Giuseppe Ciorra

Università di Camerino (Italy)

Weinberg Fellow in Architectural History and Preservation

Follow the building! Architecture and the production of material worth

2024–2025: Fall

A full professor at the Scuola di Architettura e Design, Università degli Studi di Camerino (SAAD UNICAM), Giuseppe Ciorra is a critic, writer, and director of the International Ph.D. program “Villard d’Honnecourt” at IUAV University in Venice. An author of books and essays, he has published monographic studies on Ludovico Quaroni, Peter Eisenman, contemporary architecture, and urbanism. In 2011 he published Senza Architettura. Le ragioni di una crisi, a critical essay on the condition of architecture in Italy. Other subjects of his research are museums, exhibiting culture, and relations between architecture, politics and art. He is a member of CICA (the International Committee of Architectural Critics), an advisor for the EU Mies van der Rohe award for architecture (as well as a member of the 2024 jury), and co-director of the Italian Architecture Prize of MAXXI – Triennale Milano.

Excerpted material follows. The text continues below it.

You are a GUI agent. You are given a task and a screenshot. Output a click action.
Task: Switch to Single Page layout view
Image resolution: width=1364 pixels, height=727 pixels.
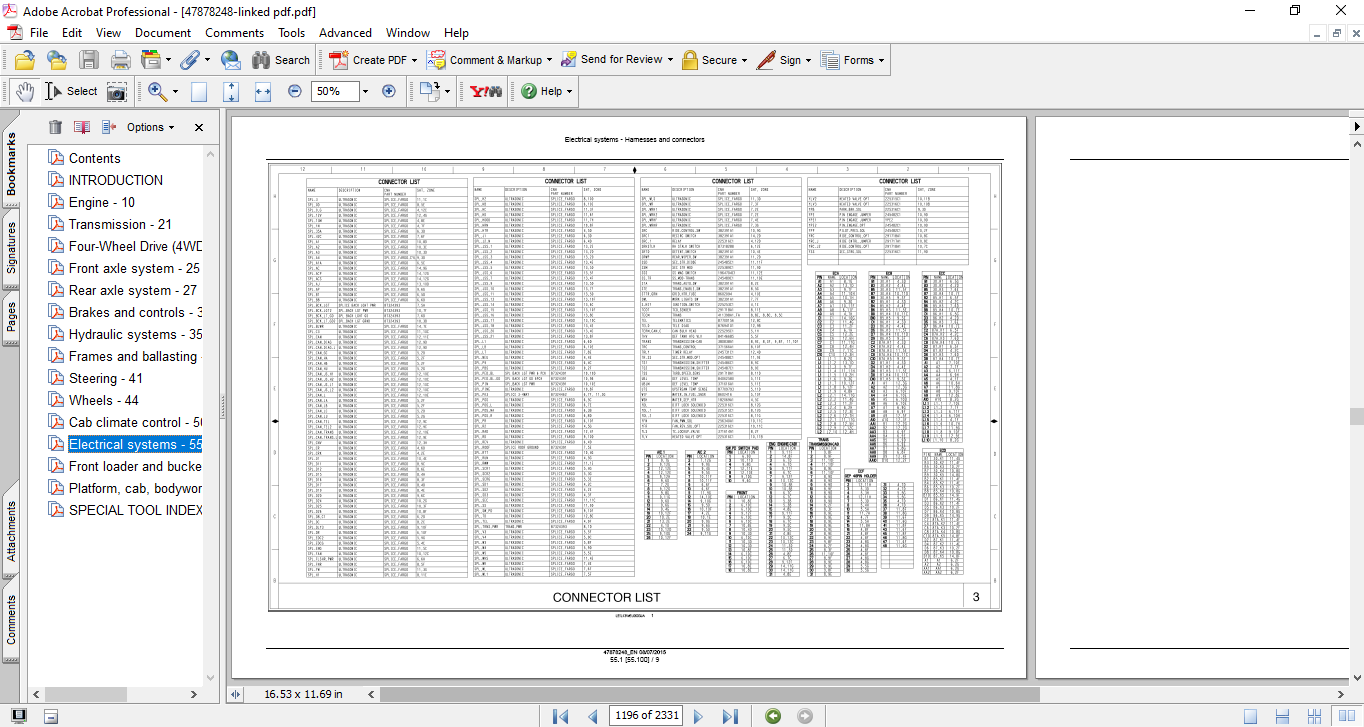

He was part of the curatorial team for the Architecture Biennale in Venice in 1991 and a juror for the 2016 edition. He has curated exhibitions in Italy and abroad. Since 2009, he has been the Senior Curator of MAXXI Architettura in Rome, where he curated—among other shows—“Re-cycle, Energy, Food,” “The Japanese House,” and “Bruno Zevi.” More recently he curated “Good News. Women in Architecture” (2020) and “Technoscape. The architecture of Engineering” (2022). From 2011 to 2021, he curated the Italian section of the Young Architects Program (YAP) founded by MoMA and MoMA PS1 (now MAXXI’s program called NXT). He is also the founder and co-curator of “Demanio Marittimo KM 278,” a yearly festival (in Senigallia, Italy) dedicated to culture and the arts, and the co-founder of “Future Architecture Platform” (now LINA), a European program for young practitioners and thinkers. From 2017 to 2018, he co-directed the interdisciplinary research program “Housing the Human,” based in Berlin.

His main research interests now (to be developed thanks to the fellowship at the Italian Academy) head in two directions: the current relationships between art and architecture theory and political/economic phenomena, and the impact of the political and technological context on design and representation tools.